In der Trauma Surgery verbrachte man seine Bereitschaftsdienste in der chirurgischen
Notaufnahme. Aufgrund des im Vergleich zu Deutschland doch sehr unterschiedlichen
chirurgischen Verletzungsspektrums (viele Stich- und Schussverletzungen) war das anfangs
etwas gewöhnungsbedürftig, jedoch auch unglaublich interessant und vor allem praktisch sehr
lehrreich. So hatte man unter Anderem die Möglichkeit sehr viel zu nähen und auch selbst
unter Anleitung Thoraxdrainagen zu legen.
Neben der eigentlichen Arbeit gab es fast täglich in der Früh ca. 45minütige chirurgische
Tutorials und einmal pro Woche nachmittags Bedside-Teaching mit dem Chefarzt.
Insgesamt kann man am Tygerberg-Hospital sehr viel lernen, da man viel eigenständig
arbeiten darf und auch das Teaching nicht zu kurz kommt. Jedoch hängt das alles auch sehr
vom eigenen Engagement ab, das man vor allem den Ärzten entgegenbringt. Je mehr Interesse
und Motivation man selber zeigt, desto mehr darf man auch machen, und desto eher sind die
Ärzte gewillt, einem etwas beizubringen.
Freizeit:
Kapstadt und Umgebung haben einen enormen Freizeitwert. Deshalb sollte man dies auch auf
alle Fälle ausnützen, wenn man dort hinkommt. Da der Campus genau zwischen dem
Stadtzentrum Kapstadts und Stellenbosch liegt, hat man einen idealen Ausgangspunkt für
Tages- oder Wochenendausflüge.
Seien es die berühmten Weinberge um die Städte Stellenbosch, Paarl und Franschhoek,
beliebte Badeorte wie Camps Bay, Llandudno oder Muizenberg, die Nationalparks um
Tafelberg und Kaphalbinsel oder das kapstädter Zentrum mit Waterfront und Long Street, all
diese Ziele sind innerhalb weniger Autominuten zu erreichen.

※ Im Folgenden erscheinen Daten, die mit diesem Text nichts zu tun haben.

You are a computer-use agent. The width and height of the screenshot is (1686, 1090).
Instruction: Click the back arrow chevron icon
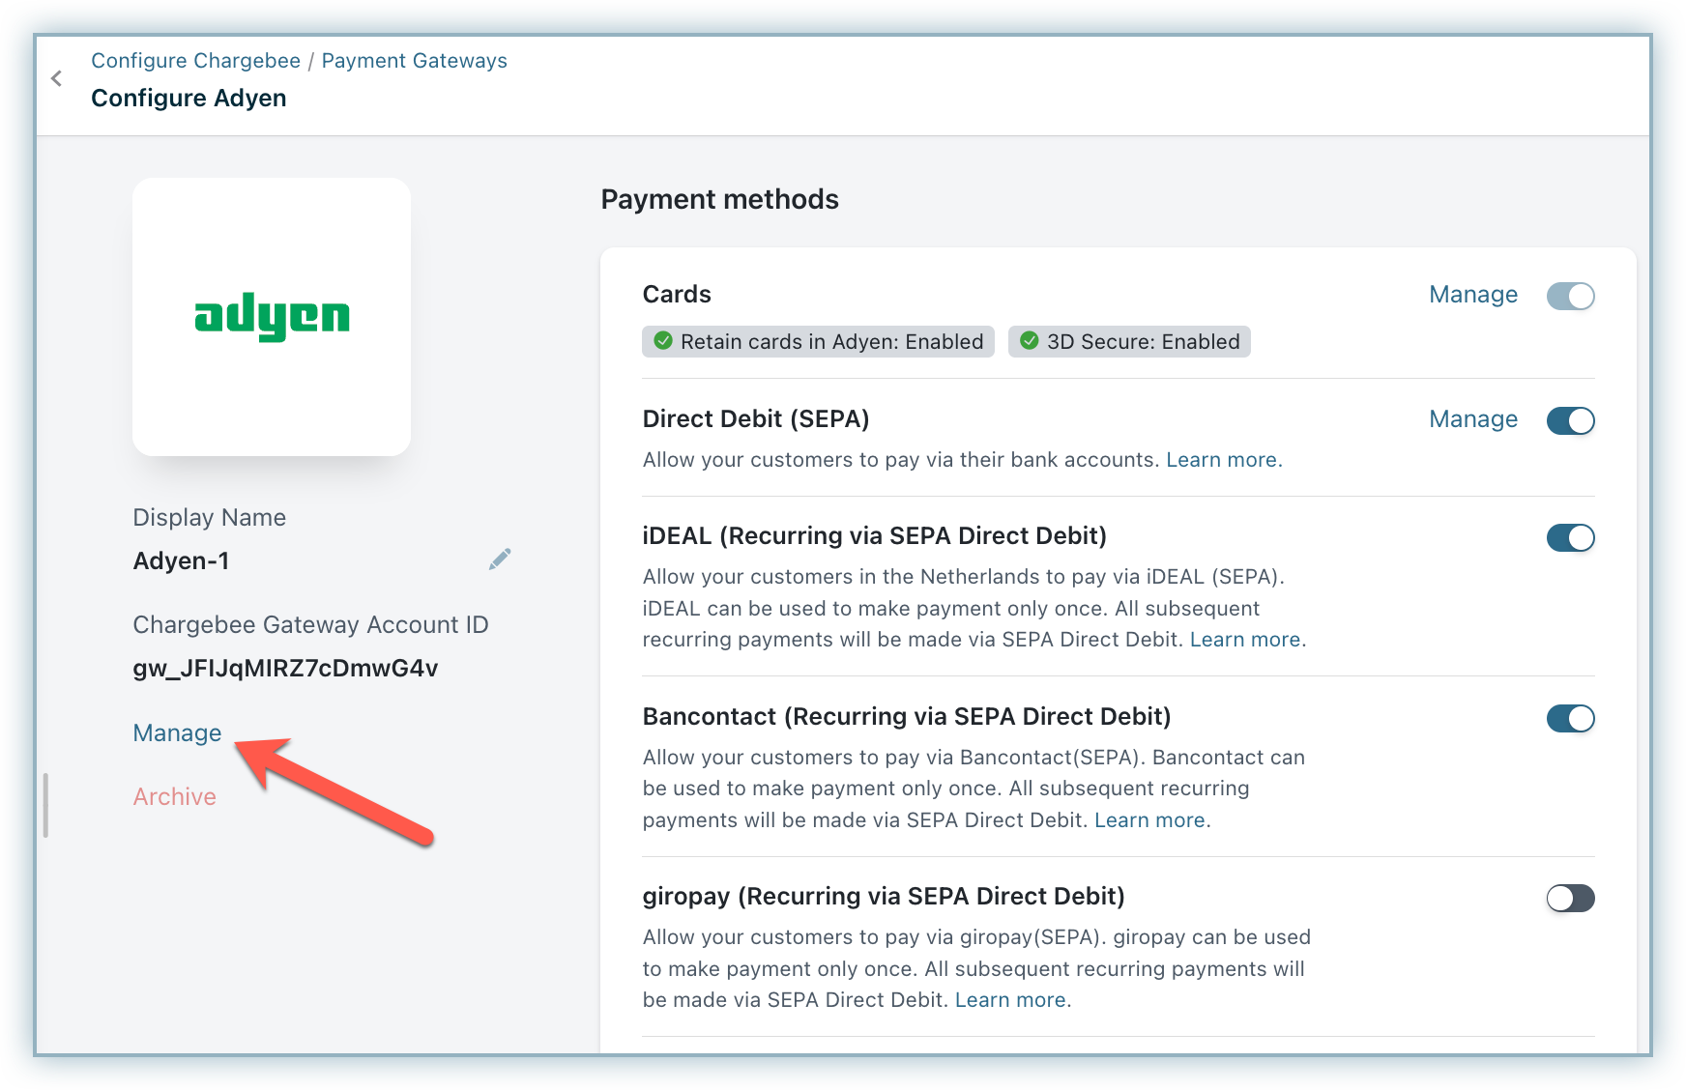coord(57,78)
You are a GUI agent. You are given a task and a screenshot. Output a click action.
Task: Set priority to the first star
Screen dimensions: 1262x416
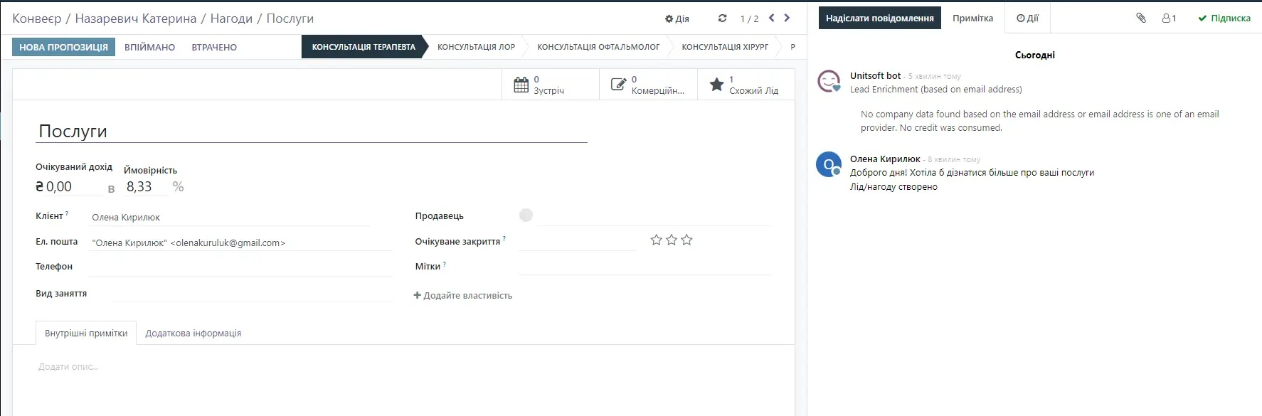click(x=656, y=240)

Zudem gibt es wohl kaum eine Aktivität, die man in näherer Umgebung nicht ausüben kann:
seien es Klettern, Sandboarden, Fallschirmspringen, Tauchen, Surfen, Kiteboarden, Shoppen,
Wine-tasting oder Strandausritte zu Pferd, um nur ein paar zu nennen.
Um diesen Freizeitwert nutzen zu können, ist jedoch ein Auto unbedingt notwendig.
Allerdings kann man sich vor Ort einen zuverlässigen Wagen schon ab ca. 10€ pro Tag
mieten. Da man in der Studenten-Lodge ohnehin viele Gleichgesinnte hat, schließt man sich
am besten zusammen und teilt sich zu zweit oder zu dritt die Kosten.
Fazit:
Insgesamt habe ich in Kapstadt ein absolut gelungenes PJ-Tertial verbracht. Aus
medizinischer Sicht kann man hier mit einem gewissen Maß an Engagement sehr viel
theoretisches und praktisches Wissen mitnehmen. Besonders beeindruckend fand ich auch die
Erkenntnis, wie leicht man fehlende finanzielle und apparative Mittel durch ärztliche
Kompetenz annähernd wettmachen kann.
Zudem haben mich die abwechslungsreiche Landschaft, die Freizeitmöglichkeiten aber auch
die südafrikanischen Menschen mit ihren unterschiedlichen Kulturen absolut beeindruckt.
Ein Tertial am Tygerberg-Hospital zu verbringen ist absolut empfehlenswert, und ich
wünsche Jedem, der dort hingehen sollte, eine genauso schöne Zeit, wie ich sie hatte.